Magari interrogato, l’autore rivelerà che quel dipinto ha preso vita solo perché, che per caso, gli son cascati i colori sulla tela e lui, per rimediare all’incidente gli ha spalmati per creare un carosello virtuale !...
Allora ? come giudicare i diversi punti di vista espressi ? Io, più che punti di vista, li chiamerei: “Proiezioni”; noi osserviamo le cose e poi, secondo la nostra formazione di coscienza, esterniamo gli individuali punti di vista.


Ora ti faccio sorridere raccontandoti una storia che mette ancor più in evidenza ciò che ho detto in precedenza.

Immaginati la scena: si svolge in un parco pubblico, un anziano siede su una panchina e all’improvviso, si avvicina un cane in uno stato pietoso; segni di ferite da probabili lotte, sporco, malandato e zoppicante, ed ecco cosa dice il vecchio:

“Ciaooooo campione ! da dove sbuchi ? Tu sì che non ti pieghi a niente e a nessuno, si vede che combatti le battaglie per difendere i tuoi diritti e le ferite per te, sono medaglie al valore del coraggio e della forza, bravo, bravo, continua a farti valere e non fidarti di nessuno !”

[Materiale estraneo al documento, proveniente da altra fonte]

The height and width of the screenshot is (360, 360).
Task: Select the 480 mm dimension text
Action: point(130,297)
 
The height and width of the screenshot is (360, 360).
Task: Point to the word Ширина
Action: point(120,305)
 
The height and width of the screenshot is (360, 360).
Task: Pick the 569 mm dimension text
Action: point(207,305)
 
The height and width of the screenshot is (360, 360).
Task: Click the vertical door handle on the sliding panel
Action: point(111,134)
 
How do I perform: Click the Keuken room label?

Ora stessa scena, ma sulla panchina siede una donna anziana, ecco cosa dice allo stesso cane la donna:



“Poverino ! guarda come ti hanno ridotto ! Che mondo crudele…. Sei solo, nessuno ti pensa, forse le persone a te care ti hanno abbandonato e tu devi sopportare tutte le umiliazioni, gli stenti e i maltrattamenti perché non c’è nessuno che difenda i tuoi diritti, che ti ami, che ti assista e che curi le tue ferite del corpo e dell’anima”.

Il cane, nelle due storie, è sempre lo stesso, ma ognuno, dal proprio punto di vista, ha fatto le proprie considerazioni proiettando su di esso le personali emozioni.
L’anziano, indipendente e lottatore, dal forte carattere rissoso e menefreghista, aveva rivisto la sua vita trascorsa in modo avventuroso, nella figura dell’animale, così come la donna, magari abbandonata dai propri cari, senza sostegno morale e fisico, ferita nell’anima, depressa e scoraggiata, riviveva la sua sventura nel povero cane.

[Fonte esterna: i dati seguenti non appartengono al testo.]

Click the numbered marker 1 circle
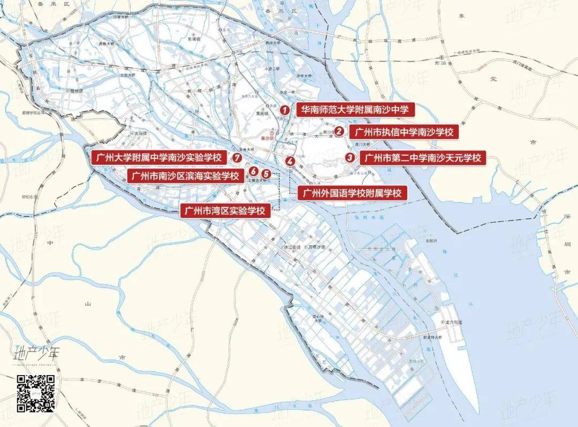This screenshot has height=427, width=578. [x=286, y=110]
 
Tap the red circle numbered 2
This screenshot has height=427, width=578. [x=339, y=131]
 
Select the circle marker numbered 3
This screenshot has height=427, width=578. [x=349, y=157]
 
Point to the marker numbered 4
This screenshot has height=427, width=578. [x=290, y=161]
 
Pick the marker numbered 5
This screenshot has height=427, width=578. [x=265, y=173]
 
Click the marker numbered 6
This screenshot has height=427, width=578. [x=253, y=171]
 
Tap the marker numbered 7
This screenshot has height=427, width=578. [x=237, y=157]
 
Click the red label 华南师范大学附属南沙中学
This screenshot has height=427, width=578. [x=354, y=110]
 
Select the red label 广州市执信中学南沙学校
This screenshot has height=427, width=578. [x=404, y=132]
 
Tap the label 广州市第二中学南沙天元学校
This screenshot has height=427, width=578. [x=423, y=158]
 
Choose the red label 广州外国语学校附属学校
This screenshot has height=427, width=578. [x=352, y=193]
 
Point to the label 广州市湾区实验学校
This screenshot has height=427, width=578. [x=224, y=210]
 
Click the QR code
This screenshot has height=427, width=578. [x=36, y=394]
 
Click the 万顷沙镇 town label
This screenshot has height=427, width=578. [x=316, y=247]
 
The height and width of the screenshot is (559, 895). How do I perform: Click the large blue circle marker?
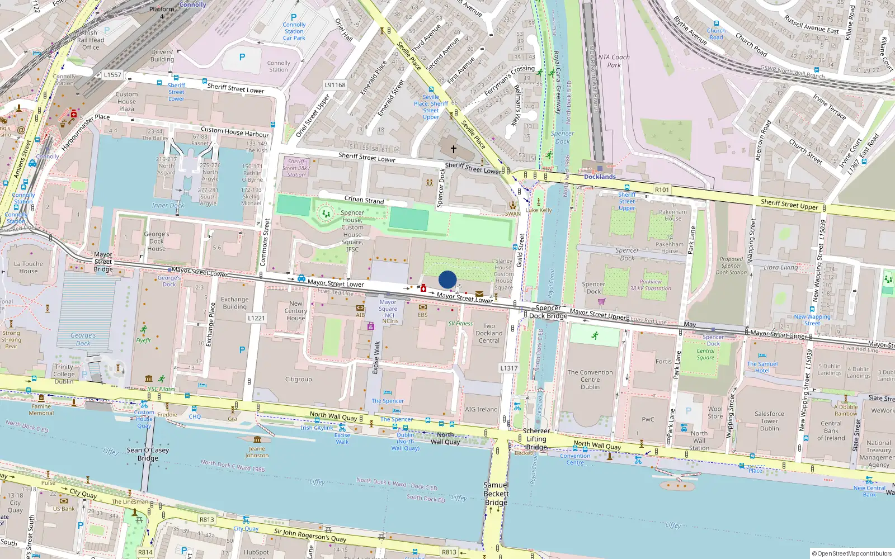(447, 280)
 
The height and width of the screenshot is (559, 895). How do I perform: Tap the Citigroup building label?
(298, 380)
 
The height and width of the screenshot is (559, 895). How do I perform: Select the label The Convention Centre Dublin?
(590, 380)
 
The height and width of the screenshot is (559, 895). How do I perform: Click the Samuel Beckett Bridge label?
(496, 494)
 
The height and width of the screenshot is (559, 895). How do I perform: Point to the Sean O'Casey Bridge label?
(148, 454)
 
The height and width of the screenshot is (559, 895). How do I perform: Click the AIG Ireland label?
(481, 409)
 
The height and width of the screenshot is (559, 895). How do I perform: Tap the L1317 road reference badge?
(508, 368)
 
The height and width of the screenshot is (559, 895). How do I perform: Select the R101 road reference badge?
(662, 190)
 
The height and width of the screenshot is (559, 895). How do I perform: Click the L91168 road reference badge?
(335, 85)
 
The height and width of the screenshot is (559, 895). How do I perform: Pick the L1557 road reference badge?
(112, 74)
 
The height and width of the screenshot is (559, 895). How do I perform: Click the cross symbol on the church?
(454, 149)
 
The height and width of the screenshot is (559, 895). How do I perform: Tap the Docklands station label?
(600, 177)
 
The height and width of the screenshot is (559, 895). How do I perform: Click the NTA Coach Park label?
(614, 61)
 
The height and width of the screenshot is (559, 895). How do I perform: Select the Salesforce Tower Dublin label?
(769, 421)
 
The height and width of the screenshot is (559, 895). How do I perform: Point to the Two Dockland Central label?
(489, 333)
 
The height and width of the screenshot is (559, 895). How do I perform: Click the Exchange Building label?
(234, 303)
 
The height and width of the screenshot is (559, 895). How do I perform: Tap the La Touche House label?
(28, 267)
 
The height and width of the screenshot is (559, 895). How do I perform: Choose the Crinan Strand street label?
(364, 200)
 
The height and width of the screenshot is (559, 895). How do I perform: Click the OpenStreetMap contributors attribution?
(852, 553)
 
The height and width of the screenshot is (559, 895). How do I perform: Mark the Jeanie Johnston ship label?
(257, 452)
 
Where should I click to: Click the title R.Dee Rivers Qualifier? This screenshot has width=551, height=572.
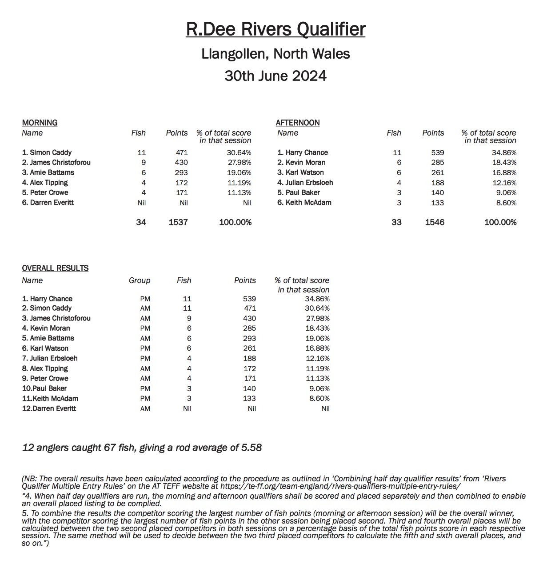click(x=276, y=29)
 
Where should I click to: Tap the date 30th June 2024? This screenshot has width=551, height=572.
click(x=276, y=76)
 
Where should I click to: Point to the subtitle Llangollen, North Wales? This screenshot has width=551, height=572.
click(x=276, y=54)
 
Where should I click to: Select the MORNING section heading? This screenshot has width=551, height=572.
click(x=40, y=123)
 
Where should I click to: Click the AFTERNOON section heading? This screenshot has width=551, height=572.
click(x=297, y=123)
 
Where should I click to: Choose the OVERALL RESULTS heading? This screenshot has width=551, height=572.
click(x=55, y=268)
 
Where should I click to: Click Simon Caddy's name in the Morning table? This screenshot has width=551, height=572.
click(x=47, y=152)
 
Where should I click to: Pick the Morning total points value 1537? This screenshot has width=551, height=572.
click(x=178, y=222)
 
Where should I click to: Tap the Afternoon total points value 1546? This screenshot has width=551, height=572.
click(x=434, y=222)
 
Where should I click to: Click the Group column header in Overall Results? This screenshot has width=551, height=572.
click(x=140, y=280)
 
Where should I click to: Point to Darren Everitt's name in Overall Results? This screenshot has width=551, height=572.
click(x=49, y=408)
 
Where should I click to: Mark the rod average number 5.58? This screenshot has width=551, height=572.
click(x=251, y=448)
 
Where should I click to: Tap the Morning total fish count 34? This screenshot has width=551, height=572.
click(x=141, y=222)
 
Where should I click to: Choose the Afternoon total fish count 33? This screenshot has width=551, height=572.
click(x=396, y=222)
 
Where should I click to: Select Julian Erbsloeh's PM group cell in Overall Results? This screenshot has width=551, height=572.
click(x=145, y=358)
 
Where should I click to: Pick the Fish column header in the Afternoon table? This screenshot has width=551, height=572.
click(x=394, y=133)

Bene, è proprio in questi esempi che io rivedo il senso del “punto di vista”, credo che la Verità in partenza, sia sempre una e noi, come satelliti, ci giriamo attorno, ognuno con la propria esperienza, ognuno con la propria cultura, ognuno con i propri credi religiosi, ognuno con la propria anima.

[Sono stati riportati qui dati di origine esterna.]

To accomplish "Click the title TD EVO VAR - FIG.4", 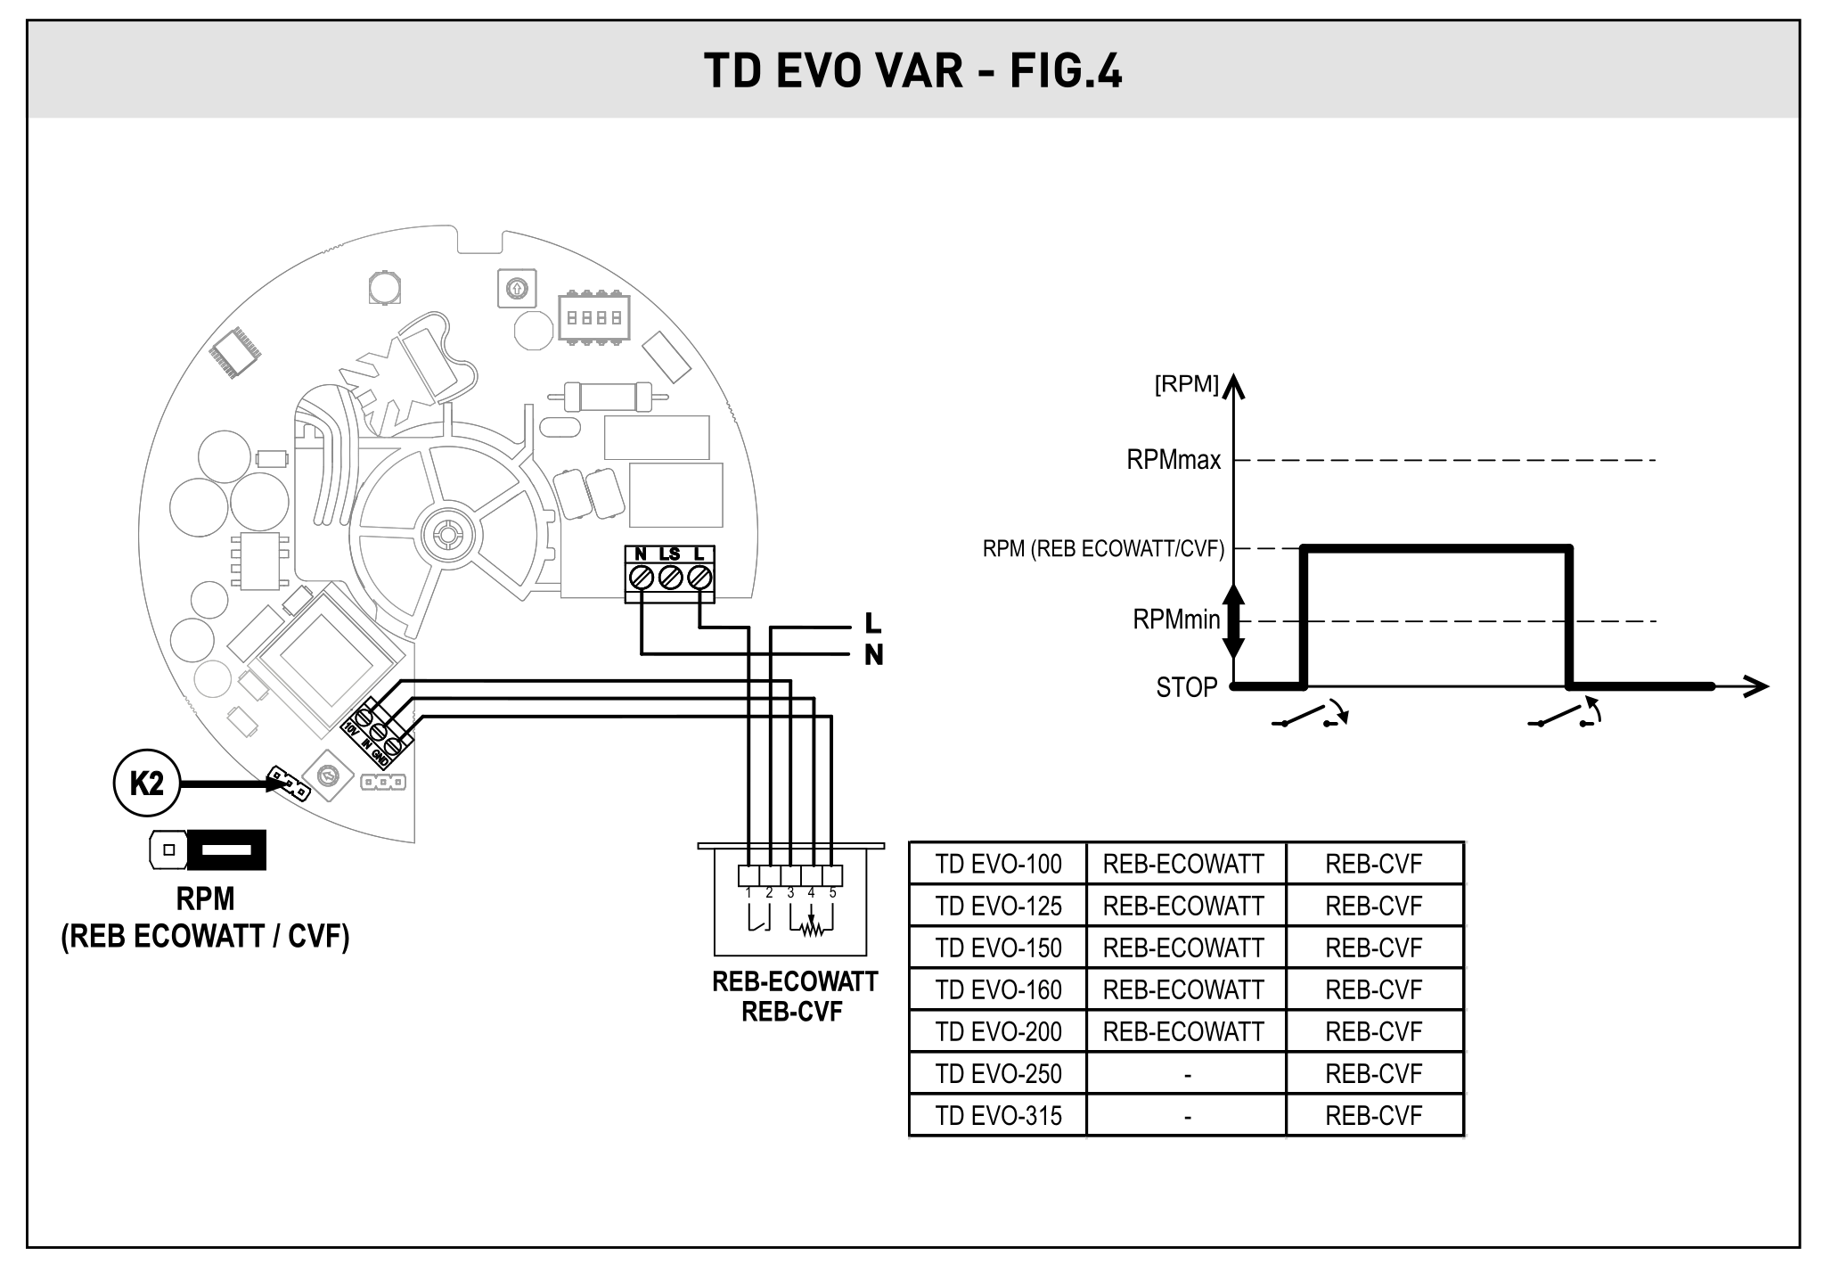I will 912,70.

Ma come facciamo a valutare, chi si avvicina di più alla Verità ? Solo prendendo coscienza delle proprie limitatezze, prima di giudicare quelle degli altri.
Intanto ti ringrazio ancora per aver condiviso con noi il tuo prezioso “punto di vista”, aggiungendo, naturalmente, che quanto espresso finora
sono solo i miei punti di vista !.....

Stasera o domani approfondirò con immagini, alcuni parametri di valutazioni, alcune differenze che potrebbero servirci come ingredienti essenziali, per capire perché dovremmo essere più umili.